[Saved data entries]
- Opening Delimiter -
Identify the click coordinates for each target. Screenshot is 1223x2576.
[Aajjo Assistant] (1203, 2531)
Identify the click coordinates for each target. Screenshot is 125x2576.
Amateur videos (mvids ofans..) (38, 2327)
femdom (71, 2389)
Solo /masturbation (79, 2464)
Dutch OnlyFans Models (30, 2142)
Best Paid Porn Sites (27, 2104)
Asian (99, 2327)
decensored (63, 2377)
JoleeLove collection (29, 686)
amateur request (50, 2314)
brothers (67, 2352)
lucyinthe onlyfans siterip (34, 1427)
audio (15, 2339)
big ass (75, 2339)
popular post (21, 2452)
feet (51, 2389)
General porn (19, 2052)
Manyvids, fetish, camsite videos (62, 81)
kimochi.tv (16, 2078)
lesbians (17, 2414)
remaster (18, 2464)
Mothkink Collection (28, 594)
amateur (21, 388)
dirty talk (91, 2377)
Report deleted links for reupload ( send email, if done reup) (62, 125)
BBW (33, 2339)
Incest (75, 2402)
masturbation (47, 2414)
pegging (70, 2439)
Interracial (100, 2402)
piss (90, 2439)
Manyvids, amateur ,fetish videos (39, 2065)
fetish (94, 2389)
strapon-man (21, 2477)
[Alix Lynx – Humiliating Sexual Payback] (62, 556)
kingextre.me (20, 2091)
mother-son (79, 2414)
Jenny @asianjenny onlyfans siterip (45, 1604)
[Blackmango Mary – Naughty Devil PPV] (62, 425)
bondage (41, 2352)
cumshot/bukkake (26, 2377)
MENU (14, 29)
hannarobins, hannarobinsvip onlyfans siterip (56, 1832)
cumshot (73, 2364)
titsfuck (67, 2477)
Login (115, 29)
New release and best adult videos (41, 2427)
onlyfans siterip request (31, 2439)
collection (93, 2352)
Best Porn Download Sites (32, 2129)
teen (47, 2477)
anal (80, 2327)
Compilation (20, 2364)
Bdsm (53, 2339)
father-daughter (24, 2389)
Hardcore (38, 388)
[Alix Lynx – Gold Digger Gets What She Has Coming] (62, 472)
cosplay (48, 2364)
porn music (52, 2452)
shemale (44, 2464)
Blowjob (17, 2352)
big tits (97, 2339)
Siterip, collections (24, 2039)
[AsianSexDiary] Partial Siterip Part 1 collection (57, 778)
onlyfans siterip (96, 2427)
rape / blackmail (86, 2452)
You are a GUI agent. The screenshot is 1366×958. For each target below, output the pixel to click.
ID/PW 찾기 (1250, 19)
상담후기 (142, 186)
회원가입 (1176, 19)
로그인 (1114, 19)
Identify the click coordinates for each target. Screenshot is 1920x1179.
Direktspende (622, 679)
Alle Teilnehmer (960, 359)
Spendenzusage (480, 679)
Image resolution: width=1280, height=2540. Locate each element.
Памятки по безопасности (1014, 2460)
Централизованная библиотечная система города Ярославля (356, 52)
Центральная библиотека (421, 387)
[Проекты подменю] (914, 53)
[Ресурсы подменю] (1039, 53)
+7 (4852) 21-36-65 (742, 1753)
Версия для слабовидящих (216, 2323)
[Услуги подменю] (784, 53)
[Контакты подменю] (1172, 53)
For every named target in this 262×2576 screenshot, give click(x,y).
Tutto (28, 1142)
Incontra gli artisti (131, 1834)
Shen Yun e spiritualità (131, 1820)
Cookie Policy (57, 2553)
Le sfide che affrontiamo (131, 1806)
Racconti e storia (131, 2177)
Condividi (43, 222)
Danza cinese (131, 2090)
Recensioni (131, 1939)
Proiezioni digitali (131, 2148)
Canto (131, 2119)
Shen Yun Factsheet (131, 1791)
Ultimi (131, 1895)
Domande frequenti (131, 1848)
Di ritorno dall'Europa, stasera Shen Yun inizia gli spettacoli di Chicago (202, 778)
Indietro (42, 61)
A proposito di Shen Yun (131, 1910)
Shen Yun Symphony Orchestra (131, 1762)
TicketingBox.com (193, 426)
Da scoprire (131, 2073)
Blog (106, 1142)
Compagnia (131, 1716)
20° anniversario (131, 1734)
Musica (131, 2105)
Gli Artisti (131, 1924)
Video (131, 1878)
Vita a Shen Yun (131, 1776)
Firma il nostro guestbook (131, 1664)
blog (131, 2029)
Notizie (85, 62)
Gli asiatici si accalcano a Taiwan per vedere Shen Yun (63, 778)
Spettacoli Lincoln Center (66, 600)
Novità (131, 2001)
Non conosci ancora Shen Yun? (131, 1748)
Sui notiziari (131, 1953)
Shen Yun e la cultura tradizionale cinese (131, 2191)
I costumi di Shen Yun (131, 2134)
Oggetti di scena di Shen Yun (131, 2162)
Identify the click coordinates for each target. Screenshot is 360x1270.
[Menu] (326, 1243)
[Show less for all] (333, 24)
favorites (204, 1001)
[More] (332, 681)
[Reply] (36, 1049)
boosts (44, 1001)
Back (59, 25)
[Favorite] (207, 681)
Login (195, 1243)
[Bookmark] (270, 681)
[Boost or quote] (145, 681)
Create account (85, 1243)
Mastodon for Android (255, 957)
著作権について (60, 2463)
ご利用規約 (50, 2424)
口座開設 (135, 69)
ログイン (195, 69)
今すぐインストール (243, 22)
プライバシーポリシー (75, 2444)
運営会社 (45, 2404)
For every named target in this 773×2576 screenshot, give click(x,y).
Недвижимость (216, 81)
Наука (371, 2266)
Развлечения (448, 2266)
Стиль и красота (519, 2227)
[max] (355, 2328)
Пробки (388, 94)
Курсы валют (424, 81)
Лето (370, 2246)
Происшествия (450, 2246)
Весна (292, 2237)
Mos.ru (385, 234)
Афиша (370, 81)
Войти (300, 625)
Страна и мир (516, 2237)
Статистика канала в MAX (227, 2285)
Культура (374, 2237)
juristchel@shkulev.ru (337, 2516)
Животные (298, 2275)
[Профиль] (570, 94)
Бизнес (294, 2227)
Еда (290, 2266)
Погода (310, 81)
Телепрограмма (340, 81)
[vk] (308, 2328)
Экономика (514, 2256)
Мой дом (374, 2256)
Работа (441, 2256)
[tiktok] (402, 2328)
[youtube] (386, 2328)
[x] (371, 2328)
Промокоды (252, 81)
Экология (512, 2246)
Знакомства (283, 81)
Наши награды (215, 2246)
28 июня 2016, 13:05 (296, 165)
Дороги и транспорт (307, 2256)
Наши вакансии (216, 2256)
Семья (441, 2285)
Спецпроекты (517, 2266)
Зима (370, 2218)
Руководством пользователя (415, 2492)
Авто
- Closing Delimiter -
Required action ->
All of the entries above should be output exactly as they are.

Exercise solution ->
Identify the click coordinates for each target. Screenshot is 1223x2576.
[Aajjo Assistant] (1203, 2531)
Identify the click coordinates for each target. Screenshot is 125x2576.
Amateur videos (mvids ofans..) (38, 2327)
femdom (71, 2389)
Solo /masturbation (79, 2464)
Dutch OnlyFans Models (30, 2142)
Best Paid Porn Sites (27, 2104)
Asian (99, 2327)
decensored (63, 2377)
JoleeLove collection (29, 686)
amateur request (50, 2314)
brothers (67, 2352)
lucyinthe onlyfans siterip (34, 1427)
audio (15, 2339)
big ass (75, 2339)
popular post (21, 2452)
feet (51, 2389)
General porn (19, 2052)
Manyvids, fetish, camsite videos (62, 81)
kimochi.tv (16, 2078)
lesbians (17, 2414)
remaster (18, 2464)
Mothkink Collection (28, 594)
amateur (21, 388)
dirty talk (91, 2377)
Report deleted links for reupload ( send email, if done reup) (62, 125)
BBW (33, 2339)
Incest (75, 2402)
masturbation (47, 2414)
pegging (70, 2439)
Interracial (100, 2402)
piss (90, 2439)
Manyvids, amateur ,fetish videos (39, 2065)
fetish (94, 2389)
strapon-man (21, 2477)
[Alix Lynx – Humiliating Sexual Payback] (62, 556)
kingextre.me (20, 2091)
mother-son (79, 2414)
Jenny @asianjenny onlyfans siterip (45, 1604)
[Blackmango Mary – Naughty Devil PPV] (62, 425)
bondage (41, 2352)
cumshot/bukkake (26, 2377)
MENU (14, 29)
hannarobins, hannarobinsvip onlyfans siterip (56, 1832)
cumshot (73, 2364)
titsfuck (67, 2477)
Login (115, 29)
New release and best adult videos (41, 2427)
onlyfans siterip request (31, 2439)
collection (93, 2352)
Best Porn Download Sites (32, 2129)
teen (47, 2477)
anal (80, 2327)
Compilation (20, 2364)
Bdsm (53, 2339)
father-daughter (24, 2389)
Hardcore (38, 388)
[Alix Lynx – Gold Digger Gets What She Has Coming] (62, 472)
cosplay (48, 2364)
porn music (52, 2452)
shemale (44, 2464)
Blowjob (17, 2352)
big tits (97, 2339)
Siterip, collections (24, 2039)
[AsianSexDiary] Partial Siterip Part 1 collection (57, 778)
onlyfans siterip (96, 2427)
rape / blackmail (86, 2452)
You are a GUI agent. The screenshot is 1366×958. For each target below, output the pixel to click.
ID/PW 찾기 (1250, 19)
상담후기 (142, 186)
회원가입 (1176, 19)
로그인 (1114, 19)
Identify the click coordinates for each target. Screenshot is 1920x1179.
Direktspende (622, 679)
Alle Teilnehmer (960, 359)
Spendenzusage (480, 679)
Image resolution: width=1280, height=2540. Locate each element.
Памятки по безопасности (1014, 2460)
Централизованная библиотечная система города Ярославля (356, 52)
Центральная библиотека (421, 387)
[Проекты подменю] (914, 53)
[Ресурсы подменю] (1039, 53)
+7 (4852) 21-36-65 (742, 1753)
Версия для слабовидящих (216, 2323)
[Услуги подменю] (784, 53)
[Контакты подменю] (1172, 53)
For every named target in this 262×2576 screenshot, give click(x,y).
Tutto (28, 1142)
Incontra gli artisti (131, 1834)
Shen Yun e spiritualità (131, 1820)
Cookie Policy (57, 2553)
Le sfide che affrontiamo (131, 1806)
Racconti e storia (131, 2177)
Condividi (43, 222)
Danza cinese (131, 2090)
Recensioni (131, 1939)
Proiezioni digitali (131, 2148)
Canto (131, 2119)
Shen Yun Factsheet (131, 1791)
Ultimi (131, 1895)
Domande frequenti (131, 1848)
Di ritorno dall'Europa, stasera Shen Yun inizia gli spettacoli di Chicago (202, 778)
Indietro (42, 61)
A proposito di Shen Yun (131, 1910)
Shen Yun Symphony Orchestra (131, 1762)
TicketingBox.com (193, 426)
Da scoprire (131, 2073)
Blog (106, 1142)
Compagnia (131, 1716)
20° anniversario (131, 1734)
Musica (131, 2105)
Gli Artisti (131, 1924)
Video (131, 1878)
Vita a Shen Yun (131, 1776)
Firma il nostro guestbook (131, 1664)
blog (131, 2029)
Notizie (85, 62)
Gli asiatici si accalcano a Taiwan per vedere Shen Yun (63, 778)
Spettacoli Lincoln Center (66, 600)
Novità (131, 2001)
Non conosci ancora Shen Yun? (131, 1748)
Sui notiziari (131, 1953)
Shen Yun e la cultura tradizionale cinese (131, 2191)
I costumi di Shen Yun (131, 2134)
Oggetti di scena di Shen Yun (131, 2162)
Identify the click coordinates for each target. Screenshot is 360x1270.
[Menu] (326, 1243)
[Show less for all] (333, 24)
favorites (204, 1001)
[More] (332, 681)
[Reply] (36, 1049)
boosts (44, 1001)
Back (59, 25)
[Favorite] (207, 681)
Login (195, 1243)
[Bookmark] (270, 681)
[Boost or quote] (145, 681)
Create account (85, 1243)
Mastodon for Android (255, 957)
著作権について (60, 2463)
ご利用規約 (50, 2424)
口座開設 (135, 69)
ログイン (195, 69)
今すぐインストール (243, 22)
プライバシーポリシー (75, 2444)
運営会社 (45, 2404)
For every named target in this 773×2576 screenshot, give click(x,y).
Недвижимость (216, 81)
Наука (371, 2266)
Развлечения (448, 2266)
Стиль и красота (519, 2227)
[max] (355, 2328)
Пробки (388, 94)
Курсы валют (424, 81)
Лето (370, 2246)
Происшествия (450, 2246)
Весна (292, 2237)
Mos.ru (385, 234)
Афиша (370, 81)
Войти (300, 625)
Страна и мир (516, 2237)
Статистика канала в MAX (227, 2285)
Культура (374, 2237)
juristchel@shkulev.ru (337, 2516)
Животные (298, 2275)
[Профиль] (570, 94)
Бизнес (294, 2227)
Еда (290, 2266)
Погода (310, 81)
Телепрограмма (340, 81)
[vk] (308, 2328)
Экономика (514, 2256)
Мой дом (374, 2256)
Работа (441, 2256)
[tiktok] (402, 2328)
[youtube] (386, 2328)
[x] (371, 2328)
Промокоды (252, 81)
Экология (512, 2246)
Знакомства (283, 81)
Наши награды (215, 2246)
28 июня 2016, 13:05 (296, 165)
Дороги и транспорт (307, 2256)
Наши вакансии (216, 2256)
Семья (441, 2285)
Спецпроекты (517, 2266)
Зима (370, 2218)
Руководством пользователя (415, 2492)
Авто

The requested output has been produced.